◆ PASSAGE SHOWN ◆
\documentclass[nojss]{jss}

\usepackage{dsfont}
\usepackage{bbm}
\usepackage{amsfonts}
\usepackage{wasysym}
\usepackage{wrapfig}

\author{Robin K. S. Hankin\\Auckland University of Technology}
\title{Very large numbers in \proglang{R}: introducing package \pkg{Brobdingnag}}
%\VignetteIndexEntry{The Brobdingnag: package}

\Plainauthor{Robin K. S. Hankin}
\Plaintitle{Very large numbers in R: Introducing package Brobdingnag}
\Plaintitle{Introducing package Brobdingnag}


\Abstract{

  This vignette shows how to use the \pkg{Brobdingnag} package to
  manipulate very large numbers; it is based on~\cite{Rnews:Hankin:2007}.
  
  The other vignette shows how to use \proglang{S4} methods in the
  context of a simple package.
  }

\Keywords{\proglang{S4} methods, Brobdingnag, \proglang{R}}
\Plainkeywords{S4 methods, Brobdingnag, R}

\Address{
  Robin K. S. Hankin\\
  Auckland University of Technology\\
  E-mail: \email{hankin.robin@gmail.com}
}

%% need no \usepackage{Sweave.sty}
\SweaveOpts{echo=TRUE}
\begin{document}

\newsymbol\leqslant 1336

  
\section{Introduction}

\setlength{\intextsep}{0pt}
\begin{wrapfigure}{r}{0.2\textwidth}
  \begin{center}
\includegraphics[width=1in]{\Sexpr{system.file("help/figures/Brobdingnag.png",package="Brobdingnag")}}
  \end{center}
\end{wrapfigure}

The largest floating point number representable in standard double
precision arithmetic is a little under~$2^{1024}$, or
about~$1.79\times 10^{308}$.  This is too small for some applications.

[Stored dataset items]
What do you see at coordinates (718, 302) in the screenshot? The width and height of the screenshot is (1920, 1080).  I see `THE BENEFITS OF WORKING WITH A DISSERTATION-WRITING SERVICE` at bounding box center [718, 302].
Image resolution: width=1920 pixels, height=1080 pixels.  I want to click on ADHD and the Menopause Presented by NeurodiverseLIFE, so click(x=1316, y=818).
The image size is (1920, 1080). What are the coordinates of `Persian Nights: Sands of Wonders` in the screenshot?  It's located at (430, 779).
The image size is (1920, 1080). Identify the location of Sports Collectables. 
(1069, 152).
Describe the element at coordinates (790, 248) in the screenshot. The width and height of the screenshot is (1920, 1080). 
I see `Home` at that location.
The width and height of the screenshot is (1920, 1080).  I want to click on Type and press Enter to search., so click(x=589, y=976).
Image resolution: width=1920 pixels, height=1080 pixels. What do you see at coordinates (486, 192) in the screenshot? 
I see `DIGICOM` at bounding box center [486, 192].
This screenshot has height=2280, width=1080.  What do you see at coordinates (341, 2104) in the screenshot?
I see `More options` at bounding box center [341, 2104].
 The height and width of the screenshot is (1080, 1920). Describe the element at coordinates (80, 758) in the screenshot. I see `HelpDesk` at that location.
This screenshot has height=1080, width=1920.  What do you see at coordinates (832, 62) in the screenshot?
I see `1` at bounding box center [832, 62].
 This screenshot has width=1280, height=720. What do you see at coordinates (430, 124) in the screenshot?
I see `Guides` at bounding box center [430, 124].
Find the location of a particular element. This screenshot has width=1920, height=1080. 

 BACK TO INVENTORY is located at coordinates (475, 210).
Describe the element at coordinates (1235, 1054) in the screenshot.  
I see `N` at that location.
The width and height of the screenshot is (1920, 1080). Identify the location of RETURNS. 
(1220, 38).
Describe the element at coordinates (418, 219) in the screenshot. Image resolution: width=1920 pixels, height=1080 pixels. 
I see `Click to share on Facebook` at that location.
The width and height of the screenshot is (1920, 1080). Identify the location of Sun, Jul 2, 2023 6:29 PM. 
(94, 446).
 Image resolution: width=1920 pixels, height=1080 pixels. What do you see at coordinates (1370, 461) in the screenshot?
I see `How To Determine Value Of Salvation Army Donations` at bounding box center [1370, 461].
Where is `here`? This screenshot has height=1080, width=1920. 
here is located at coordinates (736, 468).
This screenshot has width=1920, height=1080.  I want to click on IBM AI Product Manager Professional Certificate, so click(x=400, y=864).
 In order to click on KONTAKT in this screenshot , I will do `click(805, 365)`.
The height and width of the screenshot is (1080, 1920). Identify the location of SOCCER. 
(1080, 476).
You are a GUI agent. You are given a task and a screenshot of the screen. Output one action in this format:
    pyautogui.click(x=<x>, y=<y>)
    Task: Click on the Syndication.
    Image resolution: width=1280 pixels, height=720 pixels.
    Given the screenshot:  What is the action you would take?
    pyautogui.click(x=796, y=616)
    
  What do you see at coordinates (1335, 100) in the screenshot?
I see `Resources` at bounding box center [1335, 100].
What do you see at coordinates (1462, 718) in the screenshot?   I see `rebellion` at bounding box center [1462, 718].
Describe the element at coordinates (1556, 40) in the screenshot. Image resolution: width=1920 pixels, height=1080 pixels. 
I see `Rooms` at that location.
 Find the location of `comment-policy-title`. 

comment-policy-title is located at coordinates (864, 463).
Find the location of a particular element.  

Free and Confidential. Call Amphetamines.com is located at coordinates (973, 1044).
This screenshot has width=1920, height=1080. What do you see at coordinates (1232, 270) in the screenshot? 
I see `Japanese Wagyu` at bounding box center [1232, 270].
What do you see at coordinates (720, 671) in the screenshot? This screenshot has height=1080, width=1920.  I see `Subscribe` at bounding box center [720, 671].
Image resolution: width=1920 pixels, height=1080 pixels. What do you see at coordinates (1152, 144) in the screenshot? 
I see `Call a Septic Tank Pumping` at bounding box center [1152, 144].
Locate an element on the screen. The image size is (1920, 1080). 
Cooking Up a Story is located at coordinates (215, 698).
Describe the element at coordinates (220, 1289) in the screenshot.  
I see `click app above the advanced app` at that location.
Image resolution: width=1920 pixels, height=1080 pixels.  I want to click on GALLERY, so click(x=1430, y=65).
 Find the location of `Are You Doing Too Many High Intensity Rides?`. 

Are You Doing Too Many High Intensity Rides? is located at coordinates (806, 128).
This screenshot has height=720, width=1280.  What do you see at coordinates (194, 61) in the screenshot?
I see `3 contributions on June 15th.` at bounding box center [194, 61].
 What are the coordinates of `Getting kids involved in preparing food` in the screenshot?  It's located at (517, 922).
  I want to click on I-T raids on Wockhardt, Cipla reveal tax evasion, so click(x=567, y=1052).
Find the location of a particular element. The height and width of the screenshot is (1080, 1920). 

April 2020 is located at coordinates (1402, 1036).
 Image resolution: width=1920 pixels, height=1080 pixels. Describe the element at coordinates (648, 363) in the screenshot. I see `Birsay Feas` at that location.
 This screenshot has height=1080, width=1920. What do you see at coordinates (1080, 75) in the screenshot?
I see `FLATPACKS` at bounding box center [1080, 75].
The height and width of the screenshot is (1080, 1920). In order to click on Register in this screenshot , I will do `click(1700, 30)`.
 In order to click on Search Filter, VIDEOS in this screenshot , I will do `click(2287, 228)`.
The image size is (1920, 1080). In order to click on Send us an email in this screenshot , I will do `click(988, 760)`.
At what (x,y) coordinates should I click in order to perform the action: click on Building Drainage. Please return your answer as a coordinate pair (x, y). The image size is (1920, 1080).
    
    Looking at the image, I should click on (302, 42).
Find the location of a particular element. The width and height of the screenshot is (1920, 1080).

◆ WORK TO DO ◆
**A.** Which university is the vignette's author affiliated with?
**B.** From the listing, reproduce word for word the lines from the one with "The image size is (1920, 1080). What" through the one with "here is located at coordinates (736, 468).".
The vignette and the listing were taken from separate, unrelated sources.

◆ RESPONSES ◆
**A.** Auckland University of Technology

**B.**
The image size is (1920, 1080). What are the coordinates of `Persian Nights: Sands of Wonders` in the screenshot?  It's located at (430, 779).
The image size is (1920, 1080). Identify the location of Sports Collectables. 
(1069, 152).
Describe the element at coordinates (790, 248) in the screenshot. The width and height of the screenshot is (1920, 1080). 
I see `Home` at that location.
The width and height of the screenshot is (1920, 1080).  I want to click on Type and press Enter to search., so click(x=589, y=976).
Image resolution: width=1920 pixels, height=1080 pixels. What do you see at coordinates (486, 192) in the screenshot? 
I see `DIGICOM` at bounding box center [486, 192].
This screenshot has height=2280, width=1080.  What do you see at coordinates (341, 2104) in the screenshot?
I see `More options` at bounding box center [341, 2104].
 The height and width of the screenshot is (1080, 1920). Describe the element at coordinates (80, 758) in the screenshot. I see `HelpDesk` at that location.
This screenshot has height=1080, width=1920.  What do you see at coordinates (832, 62) in the screenshot?
I see `1` at bounding box center [832, 62].
 This screenshot has width=1280, height=720. What do you see at coordinates (430, 124) in the screenshot?
I see `Guides` at bounding box center [430, 124].
Find the location of a particular element. This screenshot has width=1920, height=1080. 

 BACK TO INVENTORY is located at coordinates (475, 210).
Describe the element at coordinates (1235, 1054) in the screenshot.  
I see `N` at that location.
The width and height of the screenshot is (1920, 1080). Identify the location of RETURNS. 
(1220, 38).
Describe the element at coordinates (418, 219) in the screenshot. Image resolution: width=1920 pixels, height=1080 pixels. 
I see `Click to share on Facebook` at that location.
The width and height of the screenshot is (1920, 1080). Identify the location of Sun, Jul 2, 2023 6:29 PM. 
(94, 446).
 Image resolution: width=1920 pixels, height=1080 pixels. What do you see at coordinates (1370, 461) in the screenshot?
I see `How To Determine Value Of Salvation Army Donations` at bounding box center [1370, 461].
Where is `here`? This screenshot has height=1080, width=1920. 
here is located at coordinates (736, 468).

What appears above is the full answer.